Il colloquio a Malta
Le parole del Papa sono trascritte su “La Civiltà Cattolica” e si riferiscono ad un colloquio privato tra il pontefice e i gesuiti durante il suo viaggio apostolico a Malta. Il colloquio è avvenuto alle 7,20 di domenica 3 aprile papa Francesco in un salone della Nunziatura di Malta, dove erano raccolti 38 gesuiti maltesi, tra i quali p. Roberto Del Riccio, provinciale della Provincia euro-mediterranea, che comprende Malta, Italia, Albania e Romania.
“Più umile e autentica”
A Papa Francesco, i gesuiti chiedono qual è il futuro della Chiesa, che sembra in difficoltà in un Europa secolare e in crescita in Asia e Africa. «Papa Benedetto XVI è stato un profeta di questa Chiesa del futuro - sentenzia Bergoglio ai gesuiti maltesi -. Una Chiesa che diventerà più piccola, che perderà molti privilegi, sarà più umile e autentica e troverà energia per l’essenziale».
“Una Chiesa più piccola”
Papa Francesco immagina «una Chiesa più spirituale, più povera e meno politica: una Chiesa dei piccoli: Benedetto XVI da vescovo lo aveva detto: prepariamoci a essere una Chiesa più piccola. Questa è una delle sue intuizioni più ricche».
Le vocazioni
Il pontefice non nasconde che uno dei problemi più importanti riguarda le vocazioni. L’Europa è un continente che invecchia e i giovani si sposano meno che in passato. «Direi alle mamme di questi trentacinquenni che vivono nella famiglia di origine - afferma il Papa - di non stirare più le camicie! In questa situazione c’è anche il rischio di voler cercare le vocazioni senza adeguato discernimento».
La vera Chiesa sinodale
Papa Francesco ha anche menzionato il cammino sinodale. E’ sereno perché la Chiesa sta imparando «a parlare e scrivere “in Sinodo”». Bergoglio pensa ad un’assemblea sinodale capace di raccogliere davvero le istanze dei territori e di farsene carico. Come avvenne nel Sinodo del 2001, di cui era relatore. Solo così si guarda al futuro restando ancorati alla realtà.

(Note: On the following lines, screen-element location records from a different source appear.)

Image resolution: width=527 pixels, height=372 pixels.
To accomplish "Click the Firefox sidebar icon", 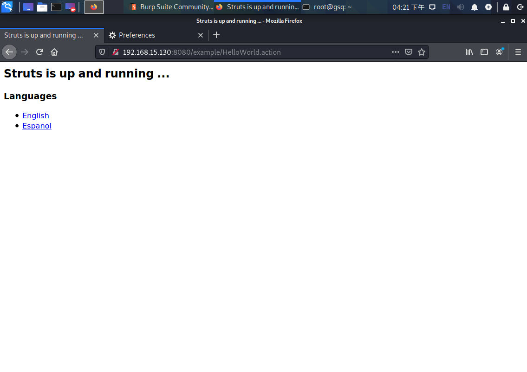I will coord(484,52).
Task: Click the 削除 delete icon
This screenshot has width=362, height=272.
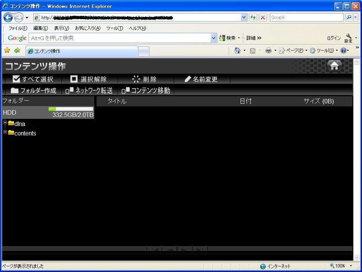Action: coord(136,79)
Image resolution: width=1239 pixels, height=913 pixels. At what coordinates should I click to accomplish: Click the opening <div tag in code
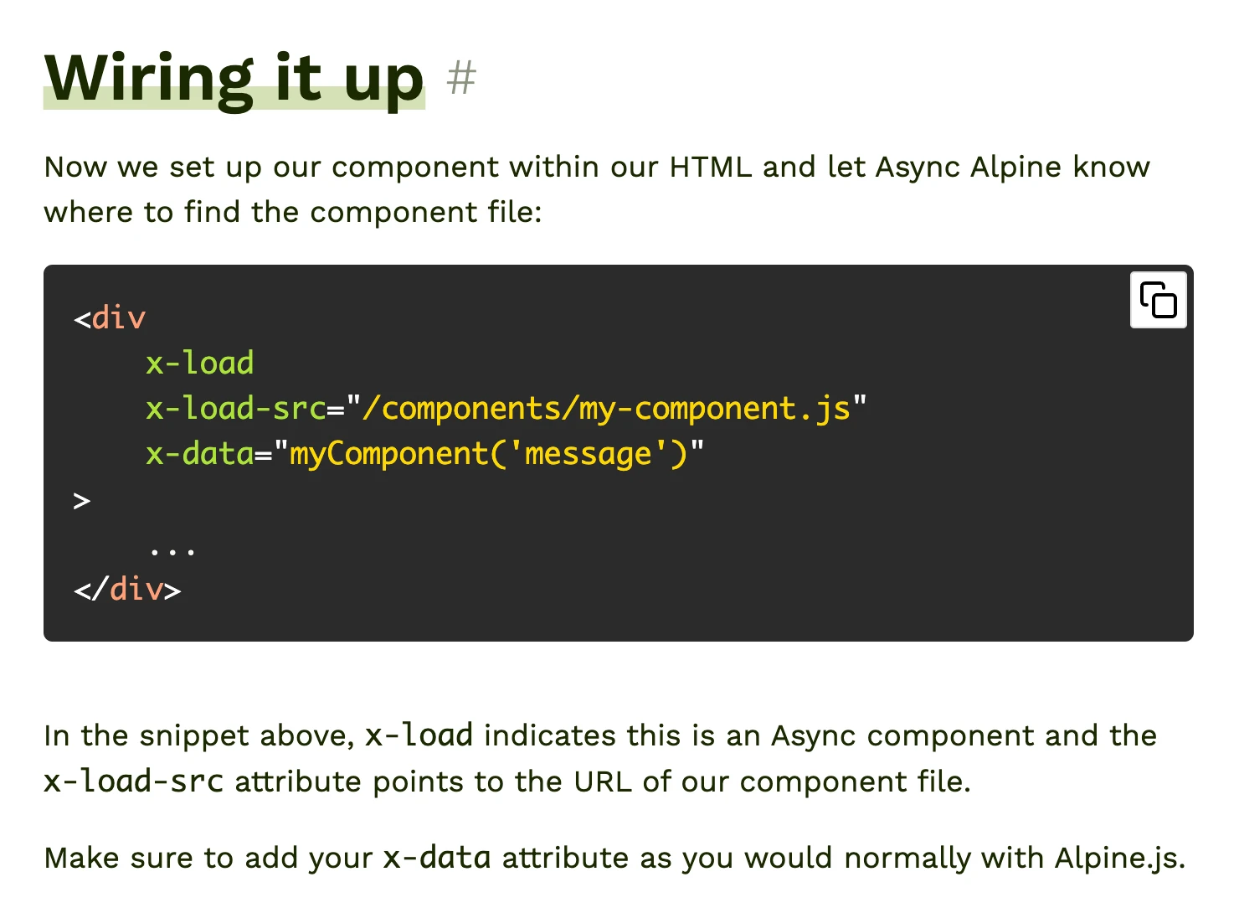[x=110, y=318]
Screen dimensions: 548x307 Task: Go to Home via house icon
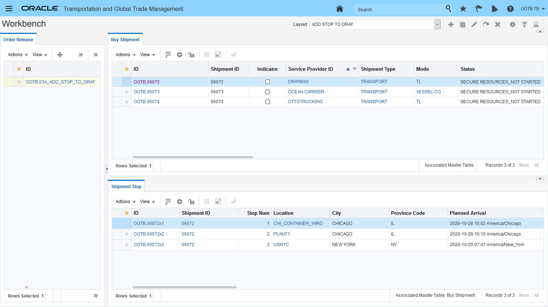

Il Signore bussa alla porta
«Infine, voglio dire che non dobbiamo dimenticare quel gioiello che è l’Evangelii nuntiandi di Paolo VI - ha aggiunto il Papa - La vocazione della Chiesa qual è? Non sono i numeri. È evangelizzare. La gioia della Chiesa è evangelizzare. Il vero problema non è se siamo pochi, insomma, ma se la Chiesa evangelizza. Nelle riunioni prima del Conclave si parlava del ritratto del nuovo Papa. È stato proprio lì, nelle Congregazioni generali, che è stata usata l’immagine della Chiesa che esce, in uscita. Nell’Apocalisse si dice: “Io sto alla porta e busso”. Ma oggi il Signore bussa da dentro perché lo si lasci uscire. Questa è la necessità di oggi, la vocazione della Chiesa oggi».